■ Document text:
[Start]

Conventional history makes the next major expedition that of Sebastián Vizcaíno, the man who gave the name San Diego de Alcalá to Upper California’s southernmost port on November 12, 1602. Vizcaíno completed his voyage of exploration in 1603. Then followed the “Dark Ages.” Upper California’s traditional history is largely blank from that day until the arrival of the Portolá—Serra colonizing expedition in 1769. The documentation of the intervening period, some of it only recently retrieved, nevertheless gives a different view of the era under consideration.
It is clear that the intention of Vizcaíno’s exploratory expedition of 1602-03 was preliminary to colonization, and not as a final exploration of the hitherto imperfectly known coast. To this end, upon his return to Mexico, Vizcaíno made plans for his eventual colonization of California. His patron, the Count of Monterrey, rewarded the clever Extramaduran merchant navigator with overall command of the Manila galleons of a subsequent year. The purpose was not, however, to stimulate the Oriental trade, but to stage from Manila the anticipated occupation of Upper California. Unfortunately for the long-awaited event, the Count of Monterrey was promoted to the Viceregency of the Kingdom of Peru and was replaced in Mexico with a man of different visions and aspirations, not to mention a relative or two who needed gainful employment. Despite suggestions to his successor by the Conde de Monterrey, the Marqués de Montesclaros was not quick to act concerning the California Coast. Perhaps he did not like to preserve the name of his predecessor in a plan to occupy Monterey Bay. Such a move was ill-appreciated by the Conde de Monterrey who thereupon wrote to the king clearly pointing out the still pressing need for occupation of Upper California and the indispensability of the now deposed Sebastián Vizcaíno for any such project. This forced the Marqués de Montesclaros to write in turn justifying his actions. Vizcaíno was shunted off with an appointment elsewhere.
Map showing San Diego Bay, made in Spain in 1603 from charts drawn by Vizcaíno’s cartographer.
By August 19, 1606 the pendulum had swung in Vizcaíno’s favor. A royal cédula of that date instructed the Viceroy to revive the California plan; a haven for beleaguered mariners was to be established at Monterey. Appropriate settlement and development were envisioned, with Vizcaíno in charge. Orders would send the explorer first to Manila with the 1607 vessels, at which point he would gather the resources for occupation. The inevitable communication lag of yesteryear prevented completion of the plan in 1607—news arrived too late. In an effort to get off the hook, the Marqués de Montesclaros answered indicating the unsuitability of Monterey Bay, particularly in view of its location near the end of the Manila galleon run, rather than in mid-passage. He concluded that the ever-elusive islands of Rica de Oro and Rica de Plata should be sought to remedy the problem of over-extended navigation. He further indicated that Monterey would be exposed to attack by foreigners.

[End]

■ Objective 1: Reproduce every line of the screen grounding records below word for word, without the pictures.

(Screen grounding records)
[Start]

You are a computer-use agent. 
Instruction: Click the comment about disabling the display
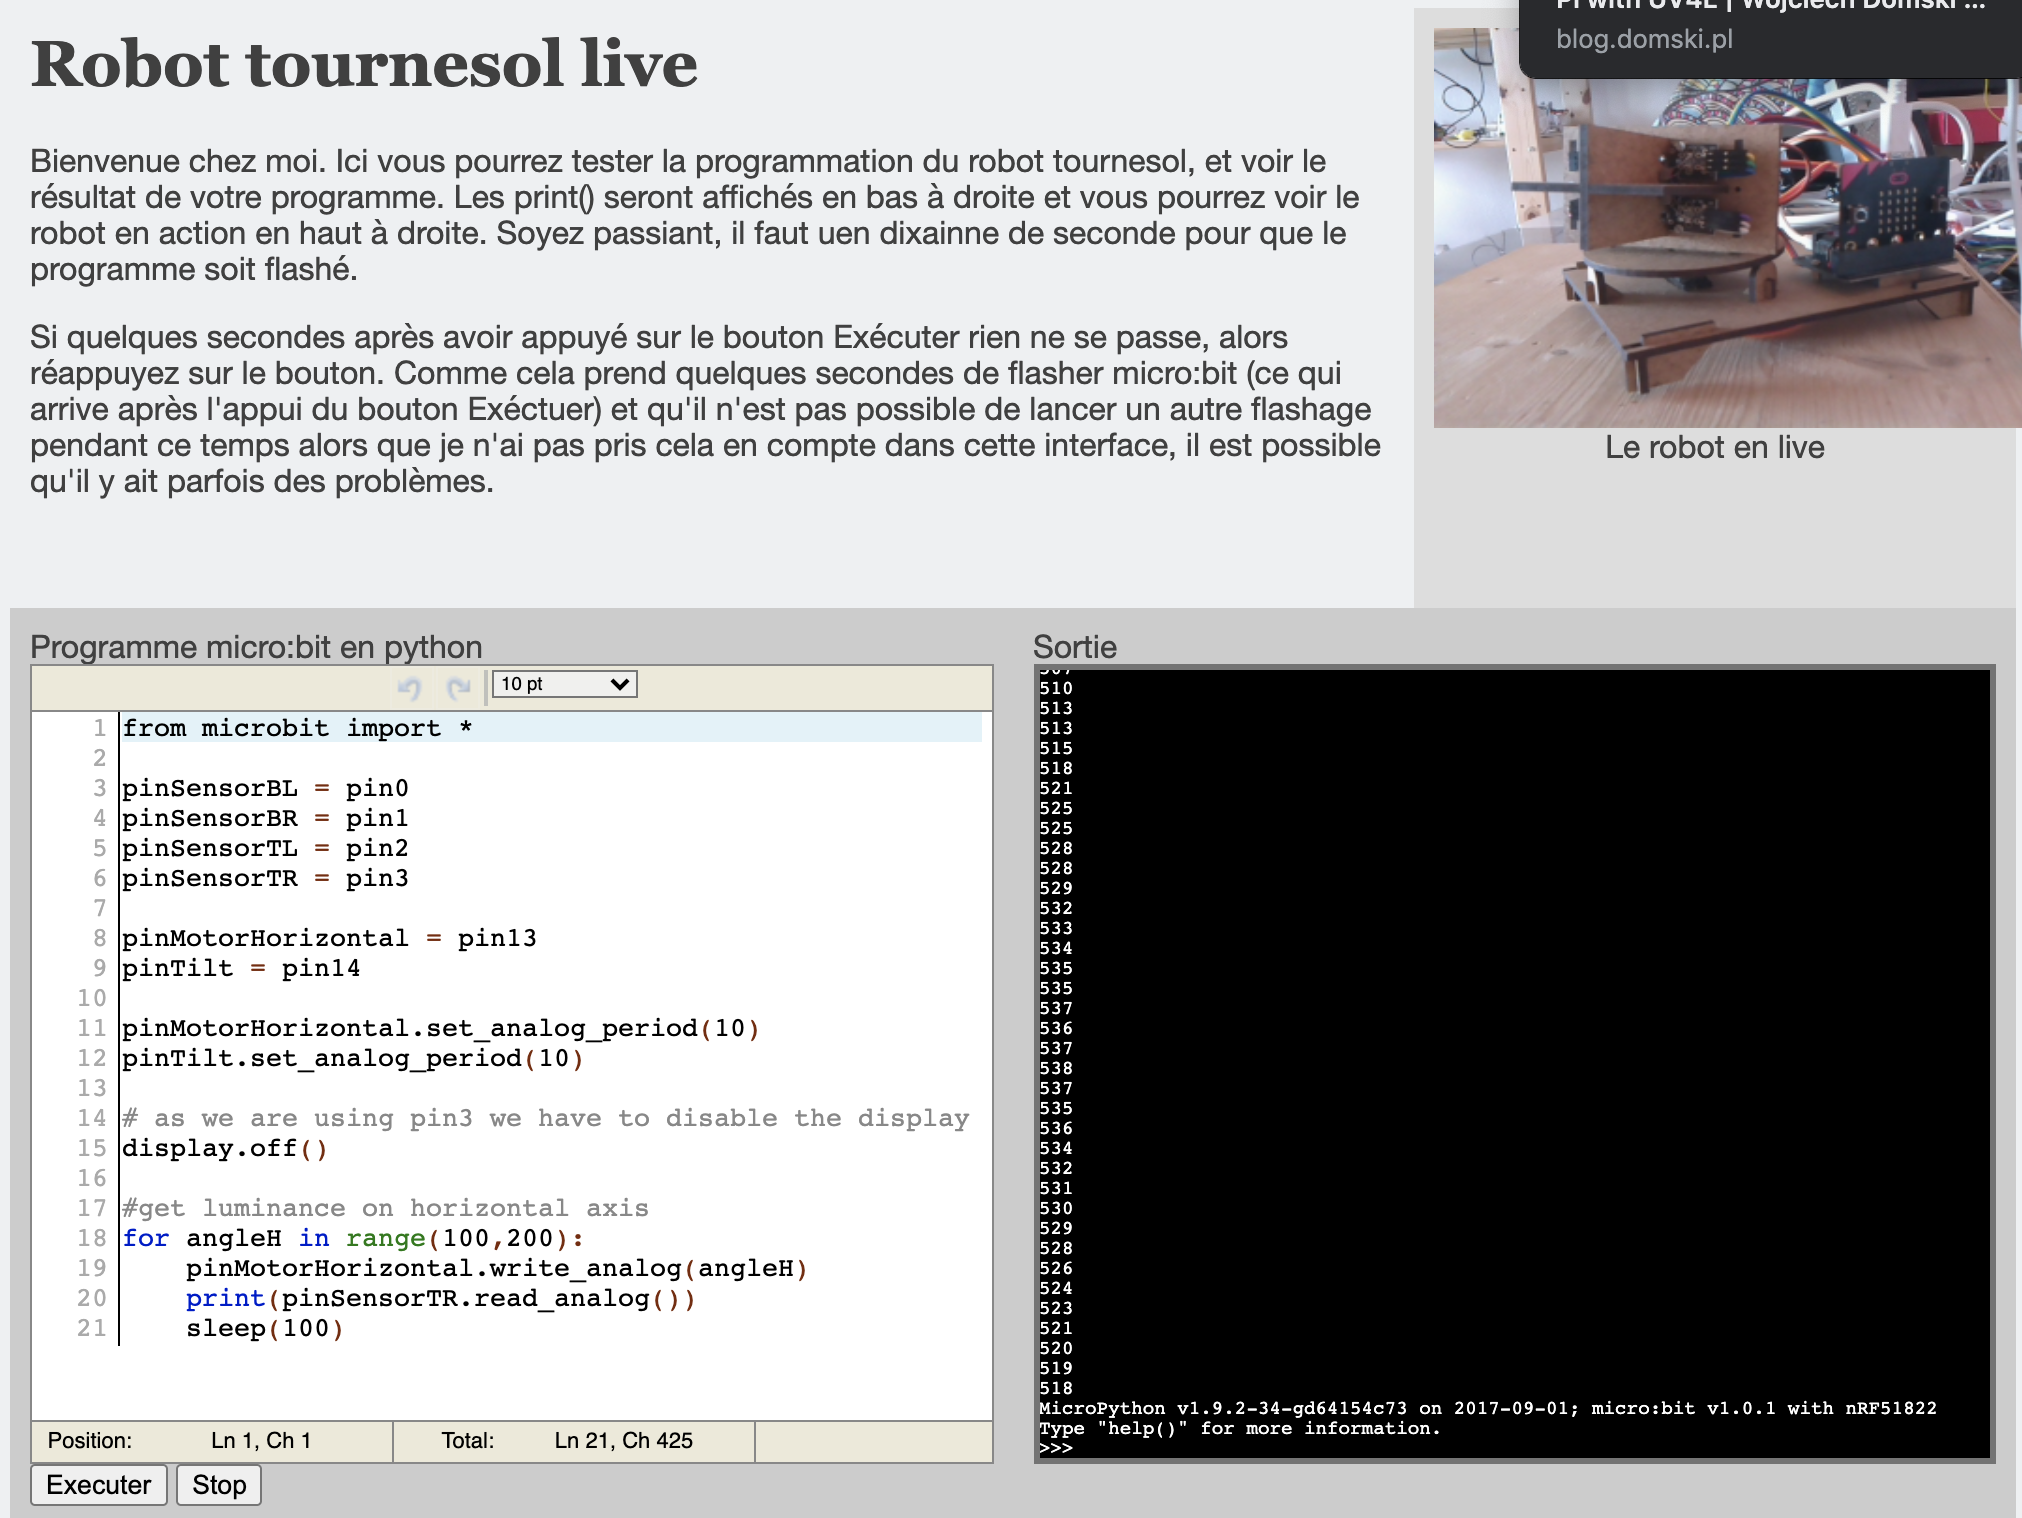coord(545,1118)
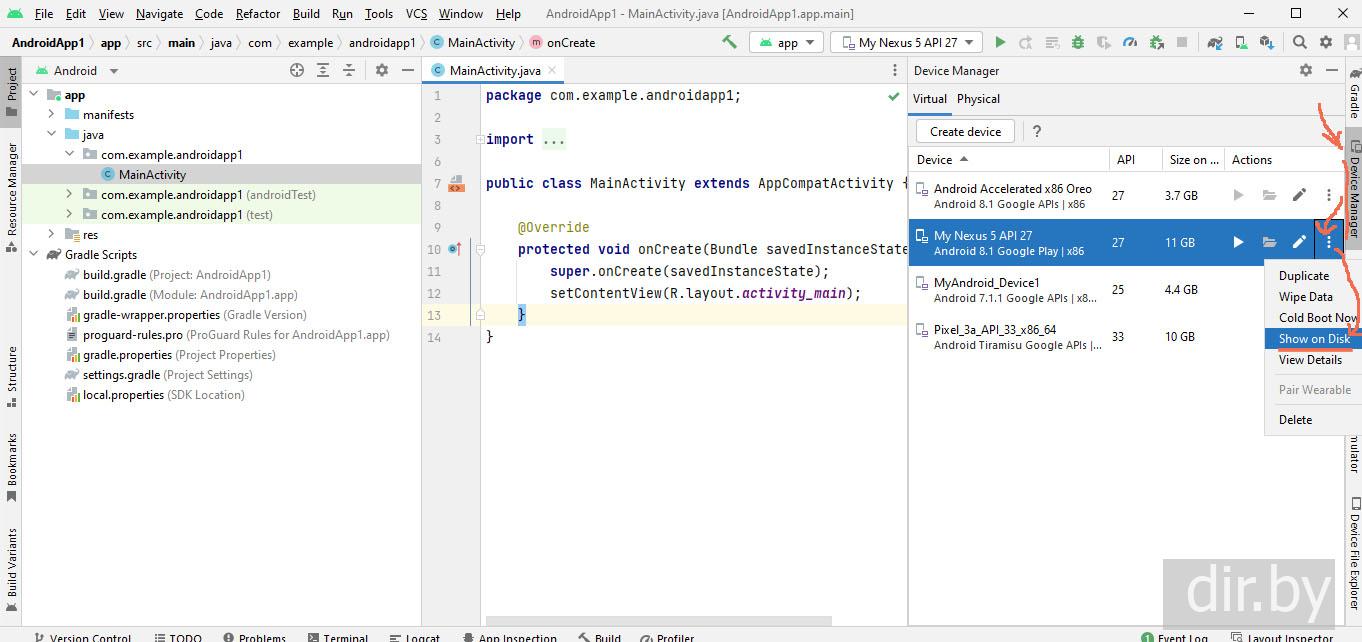Open the app run configuration dropdown
This screenshot has height=642, width=1362.
[787, 42]
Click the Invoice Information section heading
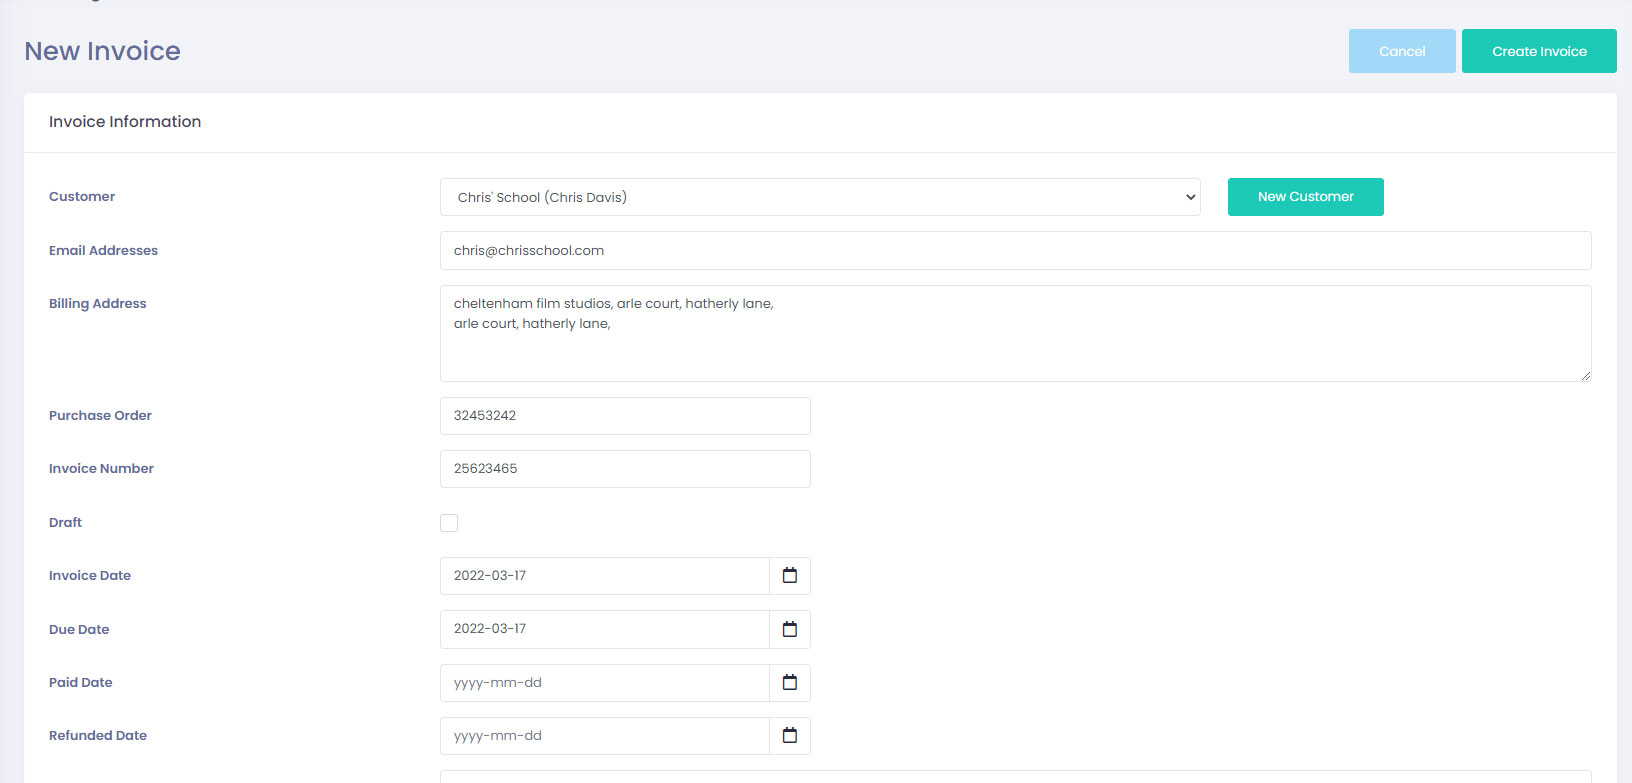The image size is (1632, 783). point(125,122)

[End]

■ Objective 2: Proceed with the history of Vizcaíno and the plan to settle Upper California, picking up right after its last sentence.

■ Right answer 1:
You are a computer-use agent. 
Instruction: Click the comment about disabling the display
coord(545,1118)
Open the app run configuration dropdown
This screenshot has height=642, width=1362.
[787, 42]
Click the Invoice Information section heading
The image size is (1632, 783). point(125,122)

■ Right answer 2:
Conflicting opinions circulated concerning the desirability of Monterey as a port of call as opposed to the Pacific islands. Everyone who wished got into the act, other alternatives were suggested, and the upshot was a new royal cédula of Phillip III, of September 27, 1608 which brought about a long term suspension of the order of 1606 for occupation. The first major plan for occupation had reached all but the final stage, though Father Antonio de la Asención who had been with Vizcaíno tried to keep the project alive for over a decade.
Though it is not easy to distinguish between Upper and Lower California in these early decades, it is clear that the great Jesuit figure of Pimería Alta, Father Eusebio Francisco Kino, was an early proponent of a plan for occupation of Upper California, perhaps as a natural extension of the work being done by the Black Robes in both Baja California and in Sonora-Arizona. In what Father Ernest J. Burrus calls Kino’s Plan for the Development of Pimería Alta, Arizona and Upper California [Tucson, 1961], the devout Tyrolean Jesuit wrote of extending missionary activity to the “Cocomaricopas, the Yumas, the Quiquimas, and others, and also those of Upper California as far as the opposite coast on the South Sea …” [p. 32]. His suggestion to found on the banks of the Río Colorado close to the head of the Mar de California a town of some 300 to 400 families would serve as a forerunner to greater northward penetration to the land of the Moquis [Hopi], “and along the northern coast on to the regions known as Gran Quivira, and the Gran Teguayo, as far as Cape Mendocino and the Land called Yeso.” [p. 33]. Other bait laid out by Kino in his letter to the Viceroy of New Spain was the commercial advantage of establishing trade between Upper and Lower California by utilization of the China galleon, while readily admitting that he was “already carrying on friendly trade with the natives of Upper California, who send or bring me many blue shells [abalone] from the opposite coast on the South Sea, the annual trade route of the Philippine or China galleon.” Kino’s death in 1711 and the virtual cessation of mission advance further northward also brought an end to a promising plan for California development.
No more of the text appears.